[WHAT IS NEEDED]: Go through the entries below. Copy out every line that contains "agent".

Records drawn from a dataset
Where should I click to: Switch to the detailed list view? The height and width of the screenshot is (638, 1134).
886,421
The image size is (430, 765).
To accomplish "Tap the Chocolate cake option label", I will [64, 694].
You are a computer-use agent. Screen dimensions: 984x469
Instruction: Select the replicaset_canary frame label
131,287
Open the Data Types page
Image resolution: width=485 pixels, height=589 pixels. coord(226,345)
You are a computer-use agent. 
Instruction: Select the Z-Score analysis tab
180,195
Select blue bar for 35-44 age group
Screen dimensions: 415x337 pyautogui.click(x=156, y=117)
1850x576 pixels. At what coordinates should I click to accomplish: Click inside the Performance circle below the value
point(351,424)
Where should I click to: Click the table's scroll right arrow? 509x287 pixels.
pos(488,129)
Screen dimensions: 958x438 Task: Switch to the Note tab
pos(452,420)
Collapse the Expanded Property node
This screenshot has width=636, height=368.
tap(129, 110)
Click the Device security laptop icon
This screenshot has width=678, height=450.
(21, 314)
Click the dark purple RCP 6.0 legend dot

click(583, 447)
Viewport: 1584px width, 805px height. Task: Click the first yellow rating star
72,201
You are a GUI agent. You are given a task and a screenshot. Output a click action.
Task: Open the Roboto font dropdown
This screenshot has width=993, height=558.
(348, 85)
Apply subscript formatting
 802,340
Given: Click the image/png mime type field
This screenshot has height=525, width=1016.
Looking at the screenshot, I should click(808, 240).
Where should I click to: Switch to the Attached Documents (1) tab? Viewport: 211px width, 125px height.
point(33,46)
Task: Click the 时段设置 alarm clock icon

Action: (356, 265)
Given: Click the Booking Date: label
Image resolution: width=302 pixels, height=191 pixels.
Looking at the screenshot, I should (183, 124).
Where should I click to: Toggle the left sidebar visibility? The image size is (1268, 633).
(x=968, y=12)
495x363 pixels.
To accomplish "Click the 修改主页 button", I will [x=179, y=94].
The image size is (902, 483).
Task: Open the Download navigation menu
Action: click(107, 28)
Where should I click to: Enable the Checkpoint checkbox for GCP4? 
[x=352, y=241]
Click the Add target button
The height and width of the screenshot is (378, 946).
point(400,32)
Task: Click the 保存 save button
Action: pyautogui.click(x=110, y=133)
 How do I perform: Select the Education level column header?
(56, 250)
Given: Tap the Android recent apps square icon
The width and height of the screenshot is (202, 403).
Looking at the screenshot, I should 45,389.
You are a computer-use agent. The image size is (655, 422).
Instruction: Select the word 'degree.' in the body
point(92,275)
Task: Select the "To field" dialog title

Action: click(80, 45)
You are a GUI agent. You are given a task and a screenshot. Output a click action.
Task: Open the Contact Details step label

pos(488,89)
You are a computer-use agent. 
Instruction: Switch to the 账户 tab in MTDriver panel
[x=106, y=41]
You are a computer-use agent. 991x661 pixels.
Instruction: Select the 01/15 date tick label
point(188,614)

[ANSWER TO THE PROBLEM]:
You are a computer-use agent. Screen dimensions: 984x469
You are a computer-use agent. 
You are a GUI agent. You are given a task and a screenshot. Output a click action.
You are a computer-use agent. The image size is (655, 422).
You are a GUI agent. You are given a task and a screenshot. Output a click action.
You are a computer-use agent. 
You are a computer-use agent. 991x661 pixels.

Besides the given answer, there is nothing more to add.